NFκB activity in RAW 264.7 cells. (A) Western blot of nuclear p65 protein expression before and after 2 h of ultra-pure LPS stimulation relative to histone 3 (H3) protein expression (nuclear protein loading control). One representative experiment is shown out of 3 independent experiments that had similar results. (B) Cells were pretreated with DHA (100 μM, 24 h), then stimulated with ultra-pure LPS (100 ng/mL, 30 min). NFκB-DNA binding in nuclear extracts was determined by ELISA. Values are mean±SD of five independent experiments. *P<0.05 determined by Student t test.

Fig. 6

Effect of SN50 in RAW 264.7 cells. Cells were pretreated with SN50 (100 μM, 15 min) and then stimulated with ultra-pure LPS (100 ng/mL). (A) After 30 min of stimulation, nuclear protein expression of p50 and p65 were determined by western blot.
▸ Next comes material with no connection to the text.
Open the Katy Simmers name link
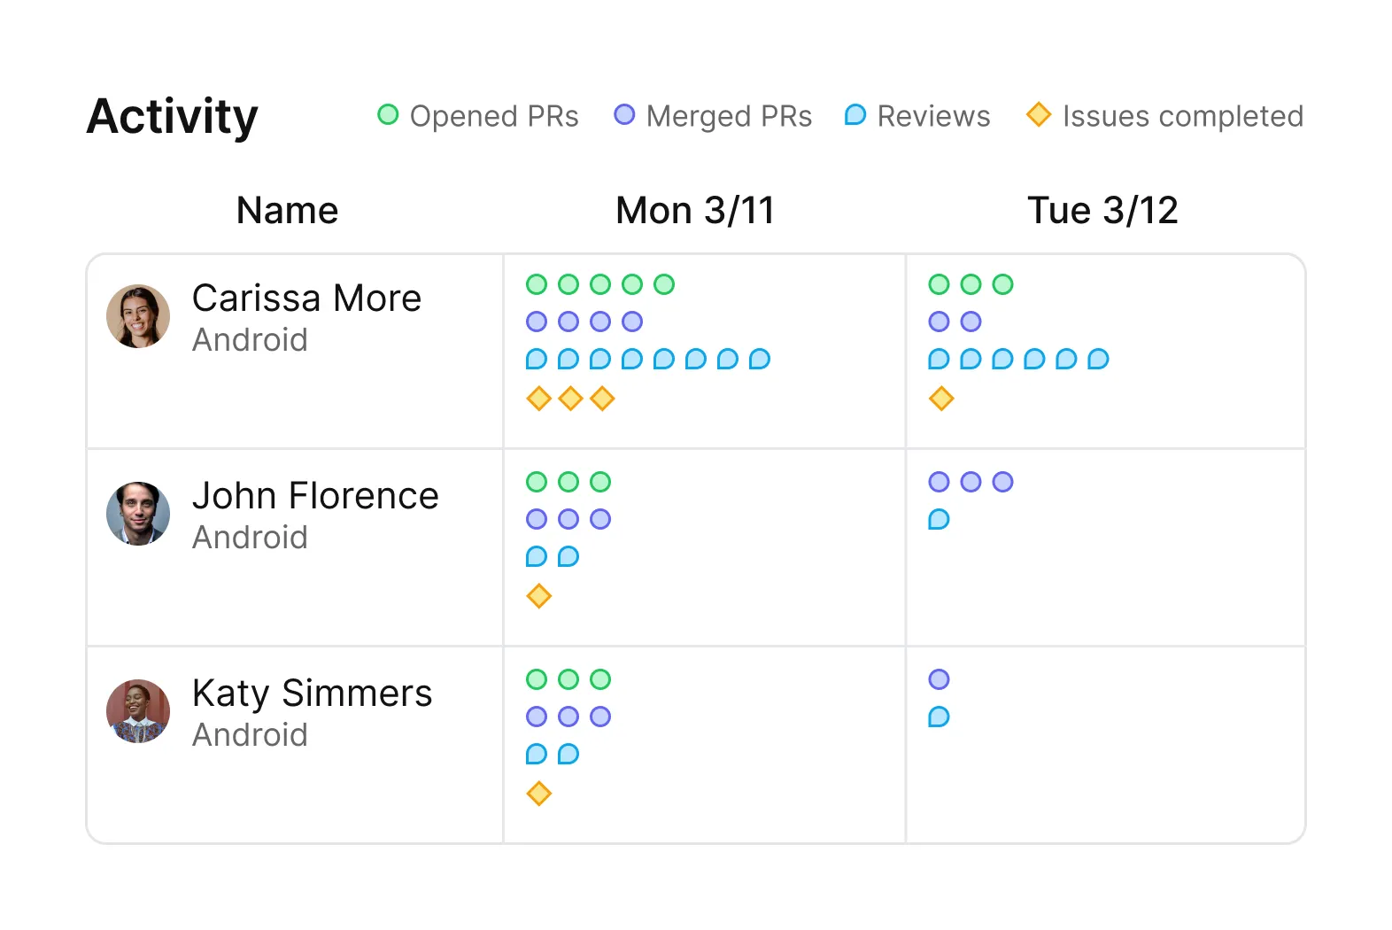This screenshot has height=930, width=1392. click(312, 694)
TBP (TATA-binding protein) was used as a nuclear protein loading control. Values are mean of two independent samples of one experiment. (B) TNFα and (C) IL-6 mRNA expression after 3 h of stimulation was determined by RT-PCR. Values are mean±SD of three independent experiments. Bars without common letters statistically differ at P<0.05 determined by one-way ANOVA, adjusted with Tukey’s post-hoc test for multiple comparisons.

Fig. 7

Effect of BAY on inflammatory response of RAW 264.7 cells. Cells were pretreated with BAY (10 μM, 18 h) then stimulated with ultra-pure LPS (100 ng/mL). (A) NFκB-DNA binding determined by ELISA. Values are mean of triplicate samples of one experiment. (B) PGE₂ in culture supernatant was determined after 6 h of ultra-pure LPS stimulation. (C) TNFα and (D) IL-6 gene expression were determined after 3 or 6 h of stimulation. Values are mean±SD of three independent experiments. *P≤0.05 determined by two-way repeated measures ANOVA adjusted with Sidak’s post-hoc test for multiple comparisons.